## [Work order]
Among the lines below, count those containing the word "computer". Give the number only.

## [Material supplied]
++++++++

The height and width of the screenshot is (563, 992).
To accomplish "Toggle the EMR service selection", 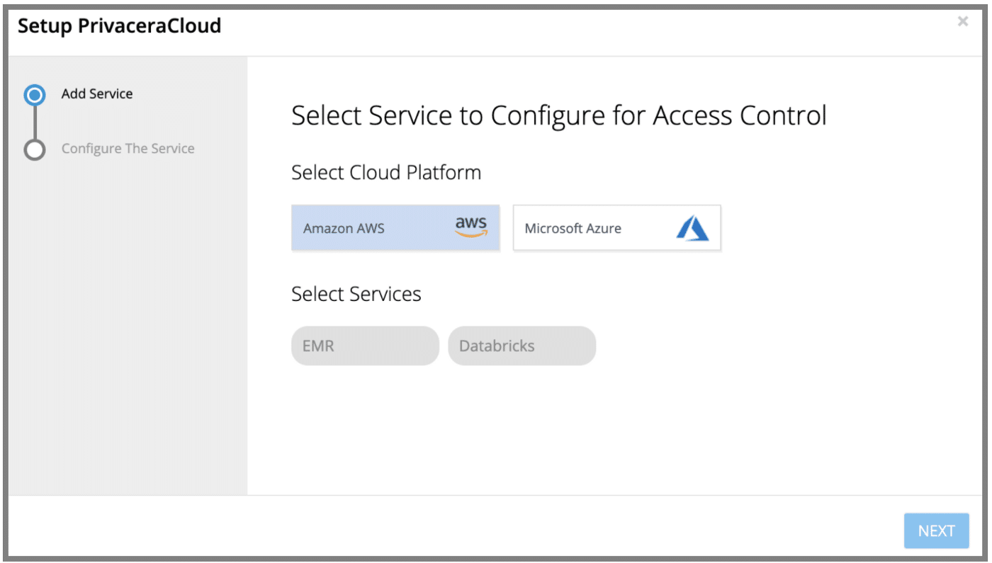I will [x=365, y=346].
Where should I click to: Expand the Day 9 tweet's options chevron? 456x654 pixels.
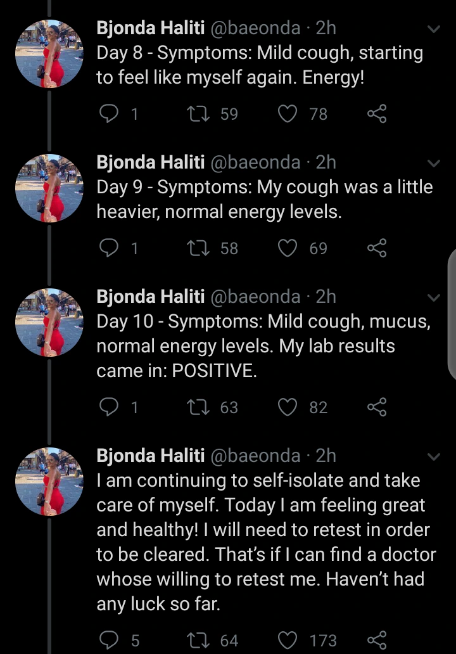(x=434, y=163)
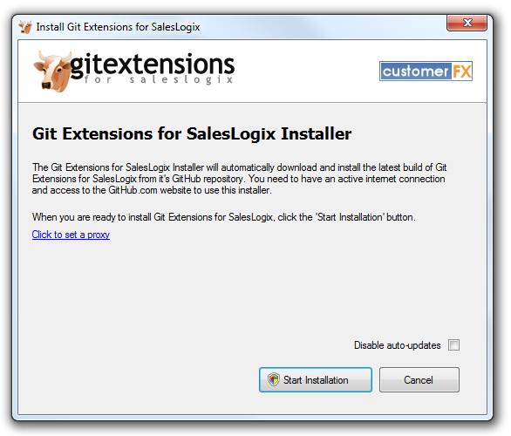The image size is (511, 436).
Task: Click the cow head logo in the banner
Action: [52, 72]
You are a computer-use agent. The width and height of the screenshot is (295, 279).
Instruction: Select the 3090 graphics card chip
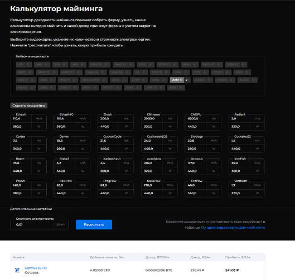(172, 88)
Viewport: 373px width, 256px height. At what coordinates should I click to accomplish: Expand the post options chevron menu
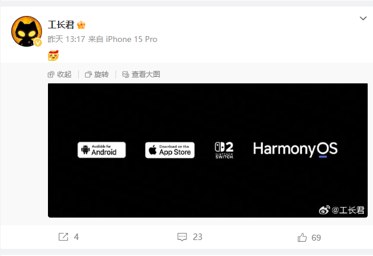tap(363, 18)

++++++++

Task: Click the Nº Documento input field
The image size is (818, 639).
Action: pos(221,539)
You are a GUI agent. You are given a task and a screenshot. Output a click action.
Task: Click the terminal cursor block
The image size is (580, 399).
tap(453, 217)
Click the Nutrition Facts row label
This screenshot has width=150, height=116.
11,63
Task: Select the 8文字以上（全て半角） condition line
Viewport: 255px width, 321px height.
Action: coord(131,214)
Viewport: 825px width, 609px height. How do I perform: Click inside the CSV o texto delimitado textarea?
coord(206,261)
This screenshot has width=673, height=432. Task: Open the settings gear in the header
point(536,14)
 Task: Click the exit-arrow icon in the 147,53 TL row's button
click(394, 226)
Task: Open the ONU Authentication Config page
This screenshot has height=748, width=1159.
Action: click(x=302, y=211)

++++++++

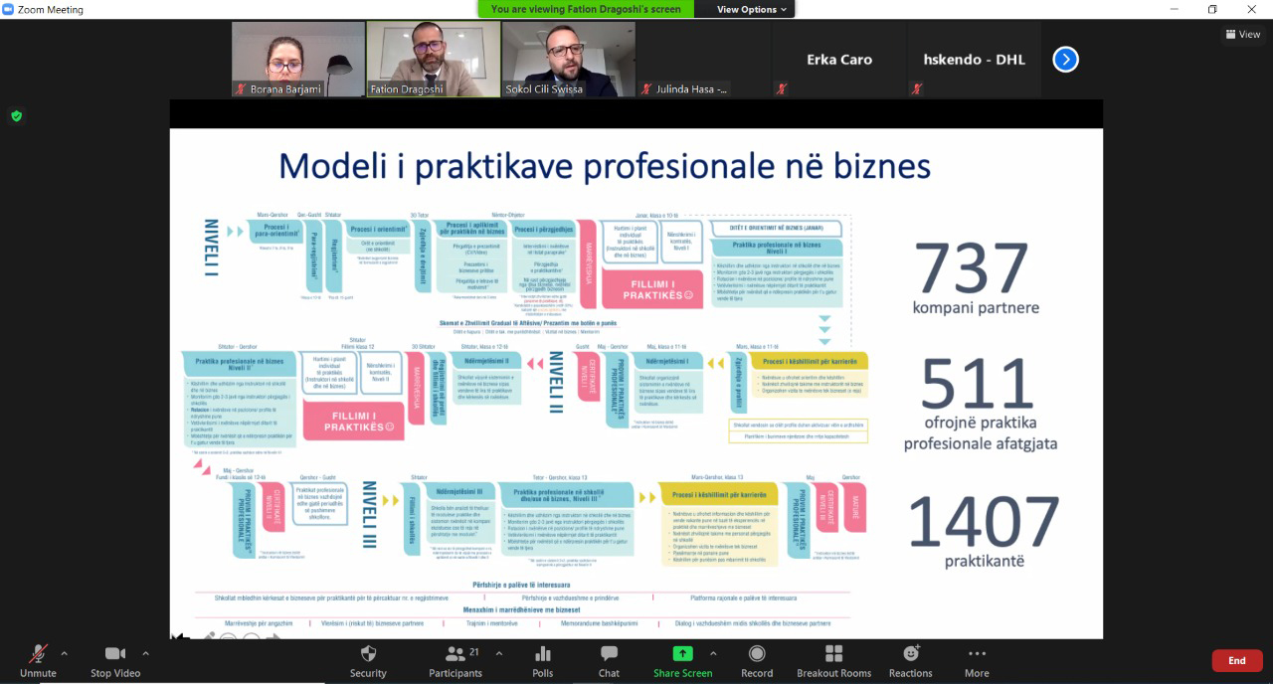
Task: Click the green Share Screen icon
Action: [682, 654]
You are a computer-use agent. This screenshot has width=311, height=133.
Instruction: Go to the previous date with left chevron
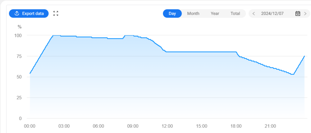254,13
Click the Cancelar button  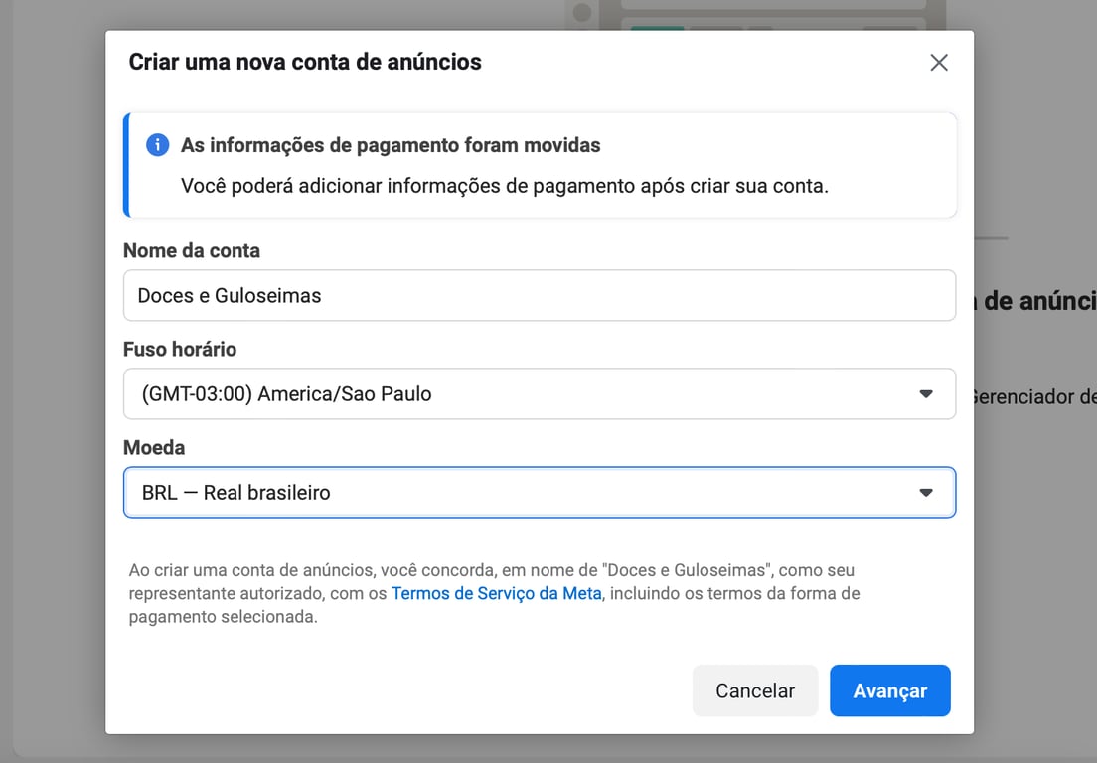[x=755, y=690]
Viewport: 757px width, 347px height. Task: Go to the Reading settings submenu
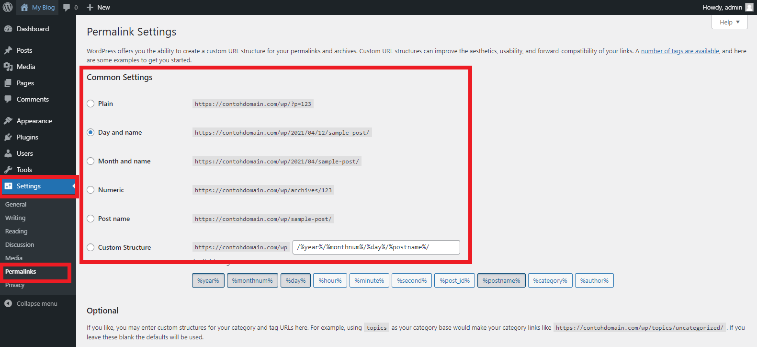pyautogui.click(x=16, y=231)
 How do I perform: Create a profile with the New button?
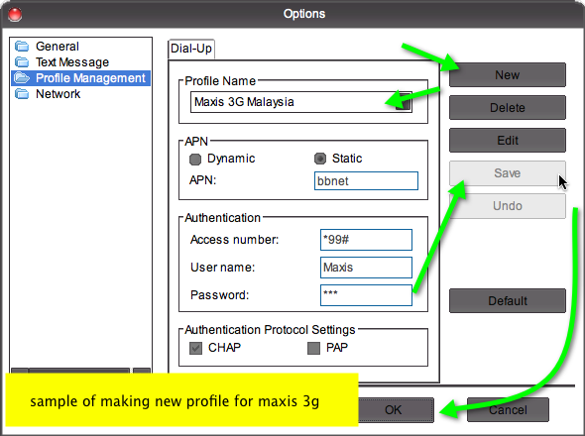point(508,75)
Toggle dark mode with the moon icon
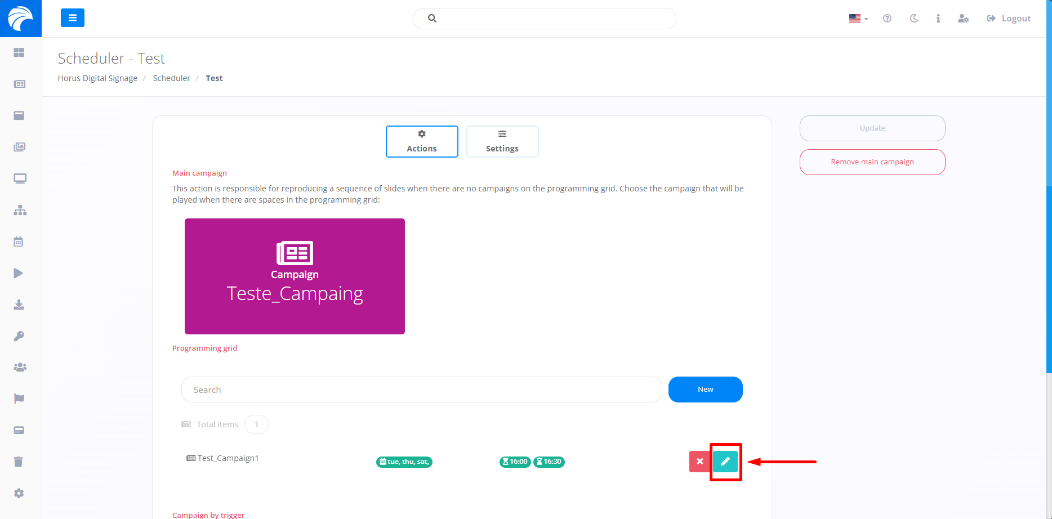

++++++++

## [Reply to the task]
2